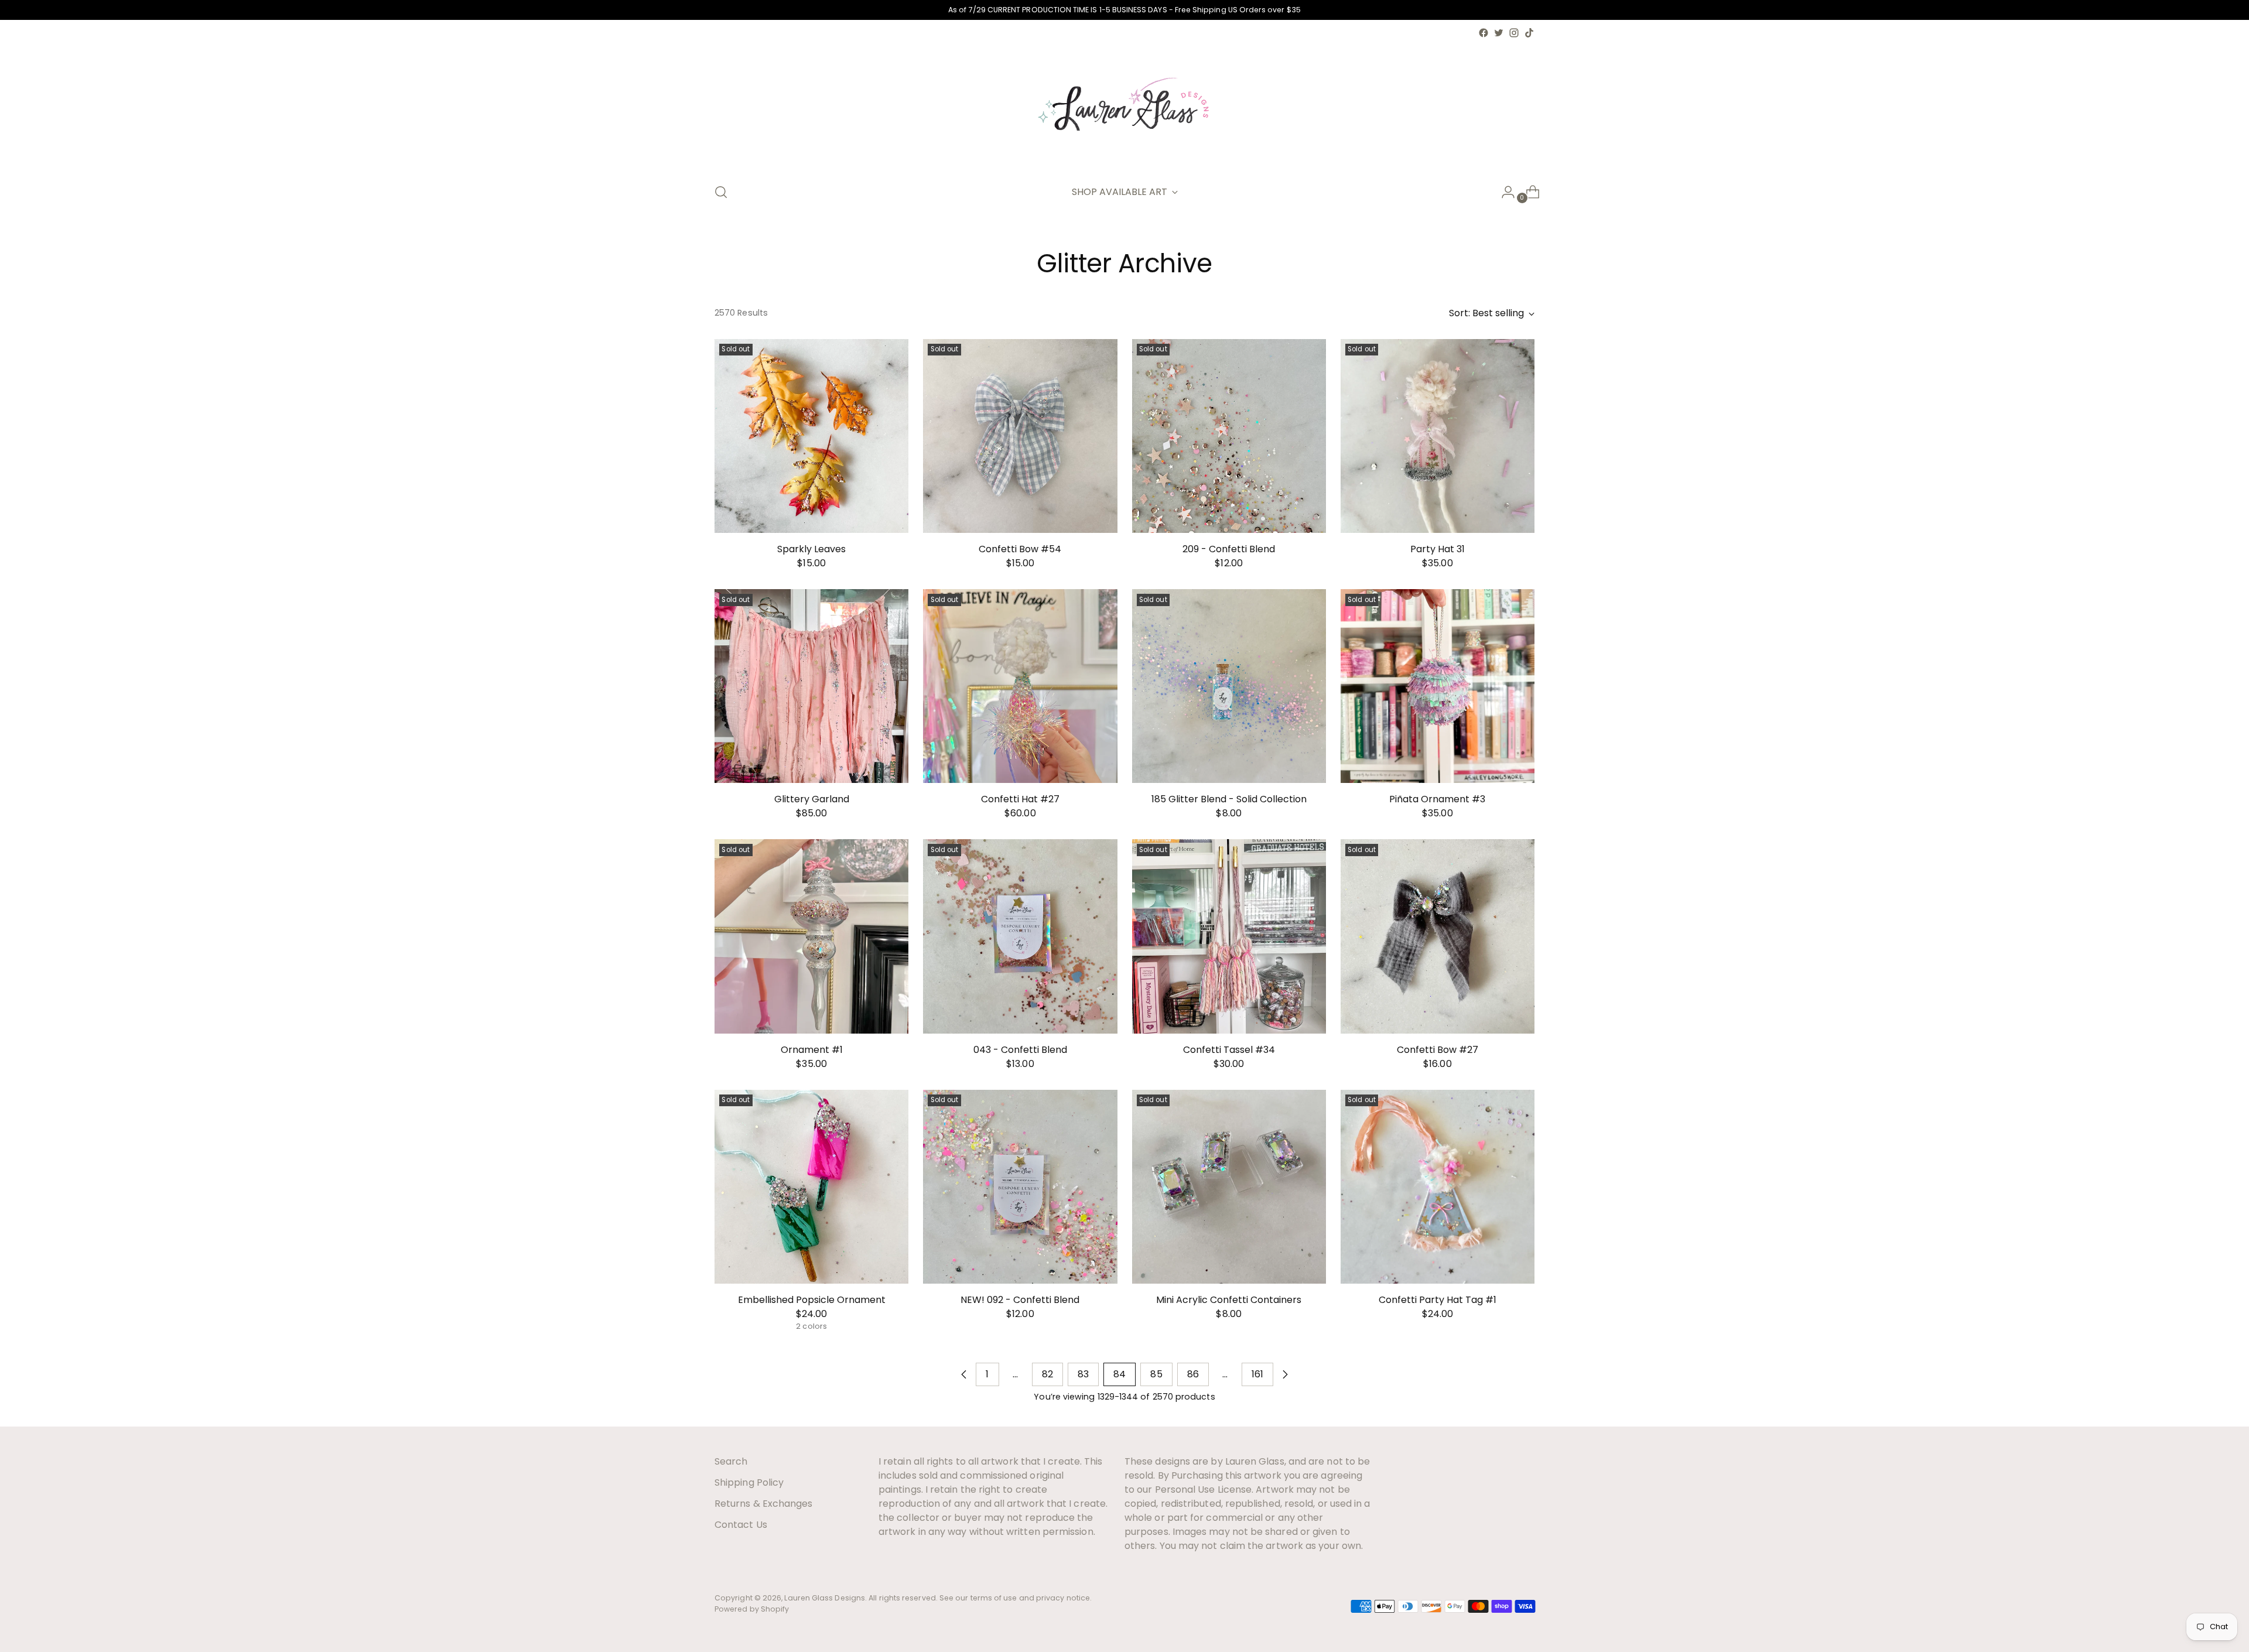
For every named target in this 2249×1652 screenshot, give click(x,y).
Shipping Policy (749, 1482)
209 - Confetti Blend (1228, 549)
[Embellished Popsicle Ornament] (811, 1187)
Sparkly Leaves (811, 549)
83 (1083, 1374)
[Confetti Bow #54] (1020, 436)
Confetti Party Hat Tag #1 (1437, 1299)
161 (1257, 1374)
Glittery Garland (811, 799)
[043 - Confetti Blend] (1020, 936)
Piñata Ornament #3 (1437, 799)
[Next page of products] (1285, 1374)
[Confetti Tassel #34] (1229, 936)
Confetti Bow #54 (1020, 549)
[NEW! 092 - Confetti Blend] (1020, 1187)
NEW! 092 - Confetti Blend (1020, 1299)
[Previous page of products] (964, 1374)
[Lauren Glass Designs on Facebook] (1483, 33)
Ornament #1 (812, 1049)
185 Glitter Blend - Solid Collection (1229, 799)
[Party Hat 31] (1437, 436)
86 (1193, 1374)
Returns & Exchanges (764, 1503)
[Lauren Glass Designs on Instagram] (1514, 33)
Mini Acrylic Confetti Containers (1228, 1299)
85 (1156, 1374)
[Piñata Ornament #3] (1437, 686)
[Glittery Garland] (811, 686)
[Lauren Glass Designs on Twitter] (1498, 33)
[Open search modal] (721, 192)
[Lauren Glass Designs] (1124, 106)
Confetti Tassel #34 (1229, 1049)
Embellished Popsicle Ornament (812, 1299)
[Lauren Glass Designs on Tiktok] (1529, 33)
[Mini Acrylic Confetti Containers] (1229, 1187)
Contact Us (741, 1524)
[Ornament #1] (811, 936)
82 (1047, 1374)
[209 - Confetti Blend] (1229, 436)
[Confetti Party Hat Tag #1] (1437, 1187)
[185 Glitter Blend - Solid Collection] (1229, 686)
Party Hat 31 (1437, 549)
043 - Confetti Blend (1020, 1049)
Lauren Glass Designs (824, 1598)
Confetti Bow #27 (1437, 1049)
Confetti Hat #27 (1020, 799)
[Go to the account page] (1503, 192)
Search (731, 1461)
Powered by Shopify (752, 1609)
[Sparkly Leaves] (811, 436)
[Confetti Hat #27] (1020, 686)
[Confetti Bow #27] (1437, 936)
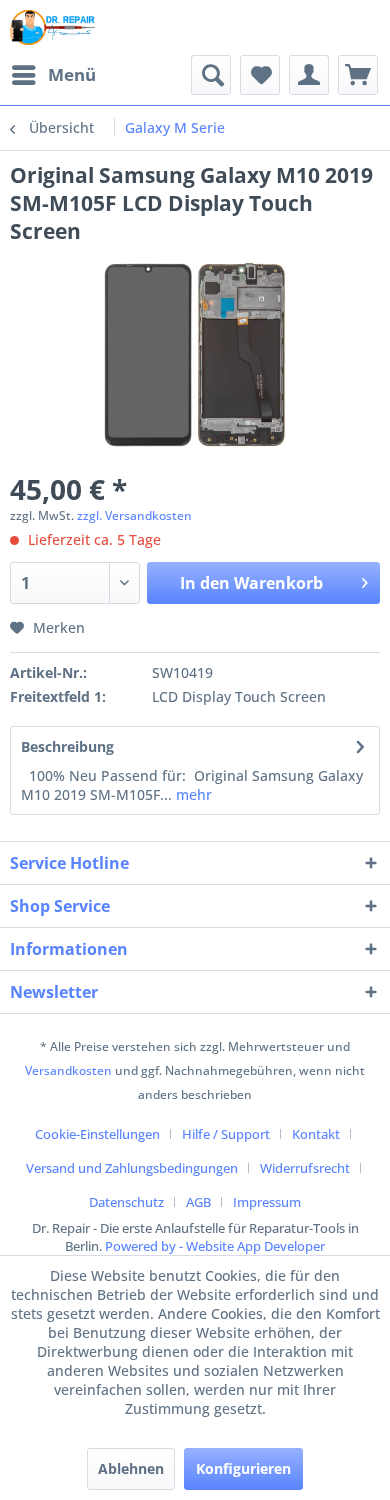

Task details:
Only one thing is wanted here, an exact copy of the lines from the first line above through the line containing "86 (1193, 1374)", minus any picture.

Exercise result:
For every named target in this 2249×1652 screenshot, give click(x,y).
Shipping Policy (749, 1482)
209 - Confetti Blend (1228, 549)
[Embellished Popsicle Ornament] (811, 1187)
Sparkly Leaves (811, 549)
83 (1083, 1374)
[Confetti Bow #54] (1020, 436)
Confetti Party Hat Tag #1 (1437, 1299)
161 (1257, 1374)
Glittery Garland (811, 799)
[043 - Confetti Blend] (1020, 936)
Piñata Ornament #3 (1437, 799)
[Next page of products] (1285, 1374)
[Confetti Tassel #34] (1229, 936)
Confetti Bow #54 (1020, 549)
[NEW! 092 - Confetti Blend] (1020, 1187)
NEW! 092 - Confetti Blend (1020, 1299)
[Previous page of products] (964, 1374)
[Lauren Glass Designs on Facebook] (1483, 33)
Ornament #1 (812, 1049)
185 Glitter Blend - Solid Collection (1229, 799)
[Party Hat 31] (1437, 436)
86 (1193, 1374)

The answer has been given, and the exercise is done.